→ **Required work**
Everything in the data gets repeated exactly, except for the pictures.

** Opening Available data block **

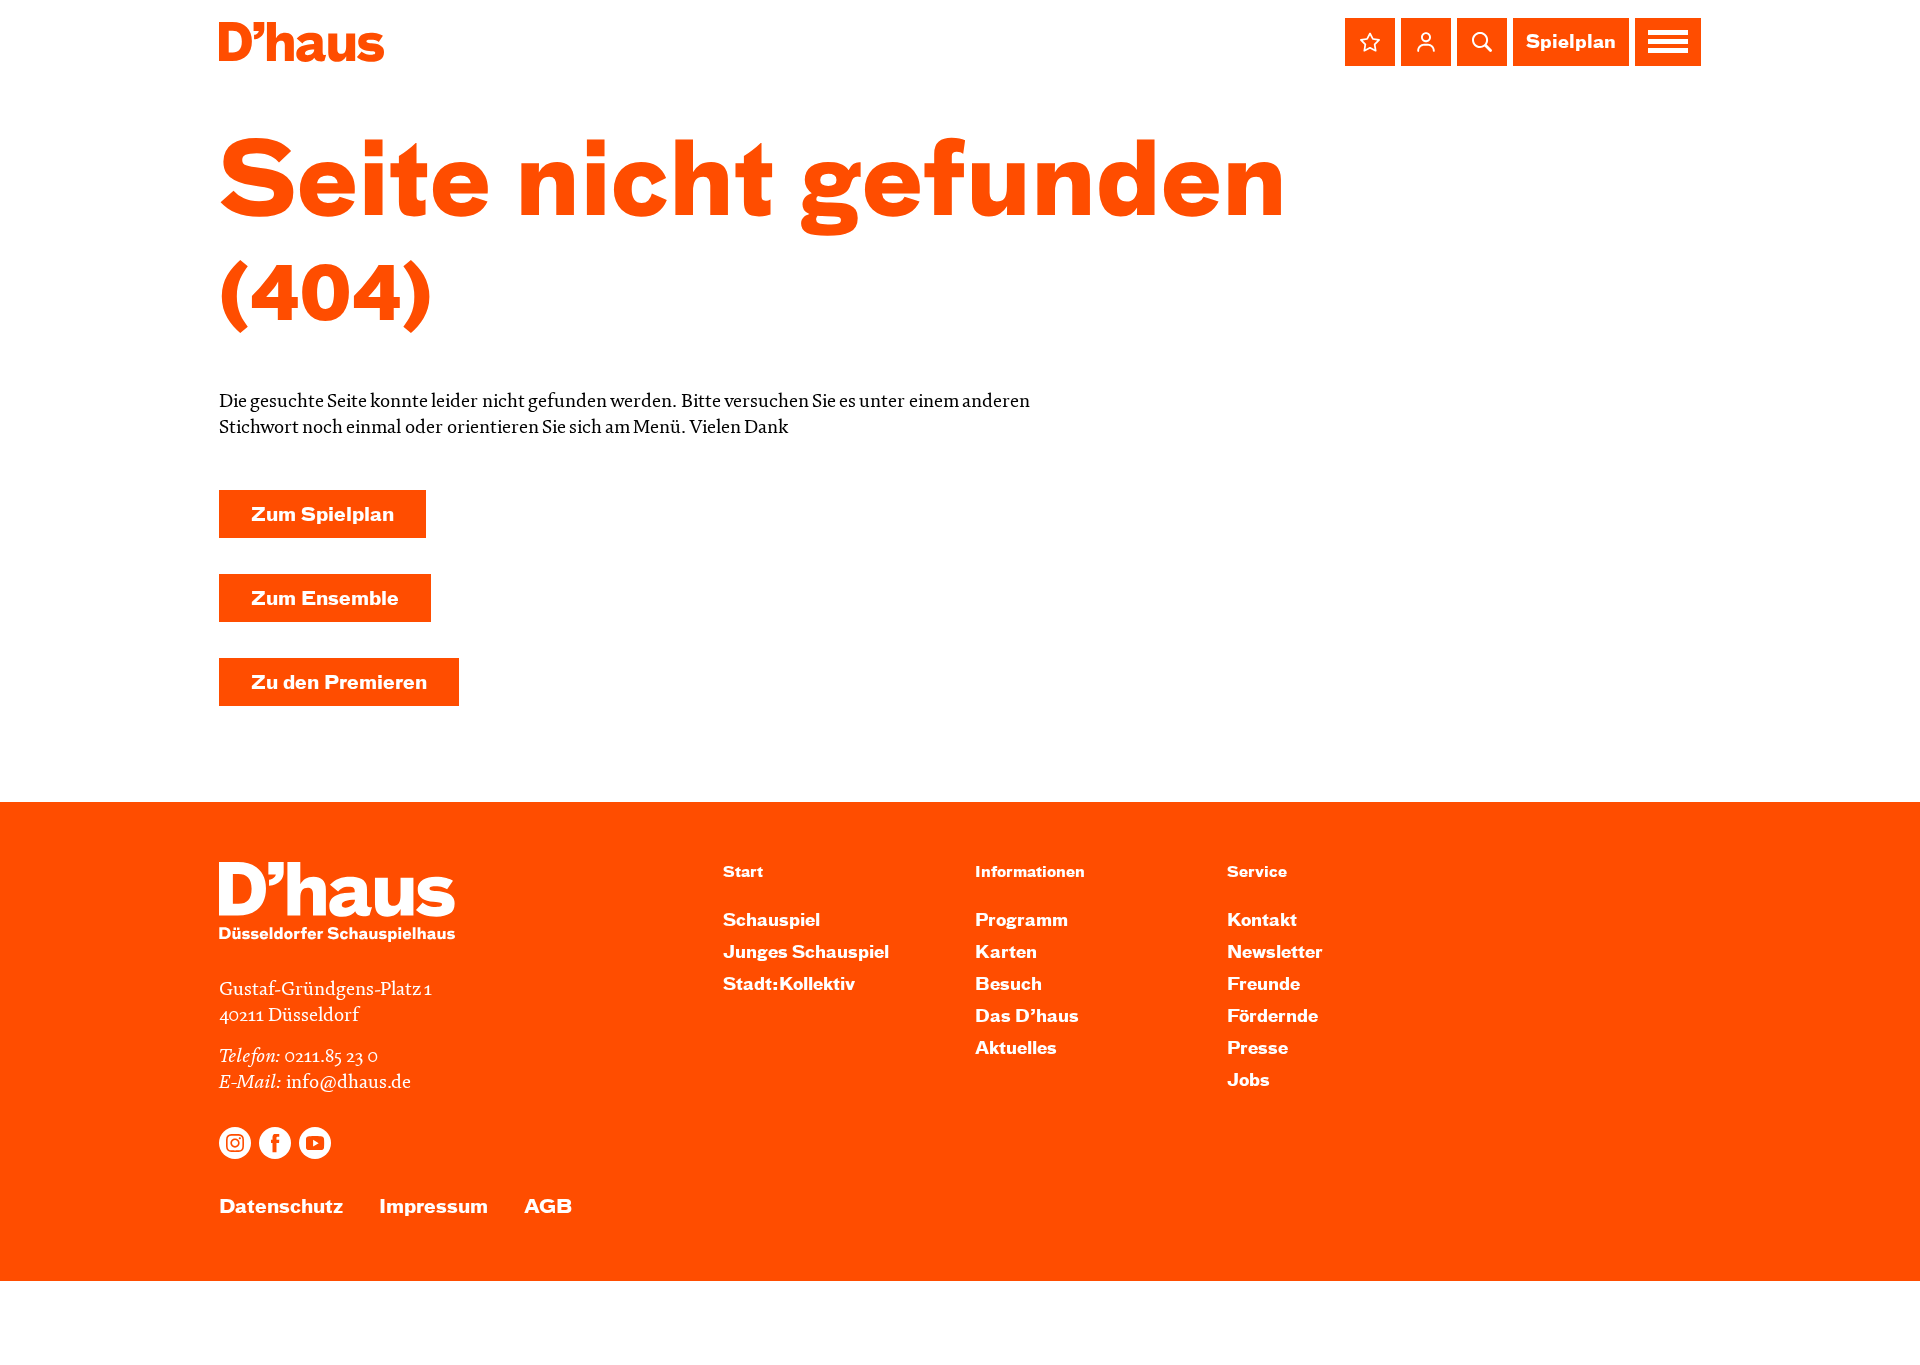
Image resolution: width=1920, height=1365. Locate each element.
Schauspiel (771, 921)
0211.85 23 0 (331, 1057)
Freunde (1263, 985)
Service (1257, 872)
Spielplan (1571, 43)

** Closing Available data block **

→ **Output for this task**
Image resolution: width=1920, height=1365. Locate each element.
Schauspiel (771, 921)
0211.85 23 0 (331, 1057)
Freunde (1263, 985)
Service (1257, 872)
Spielplan (1571, 43)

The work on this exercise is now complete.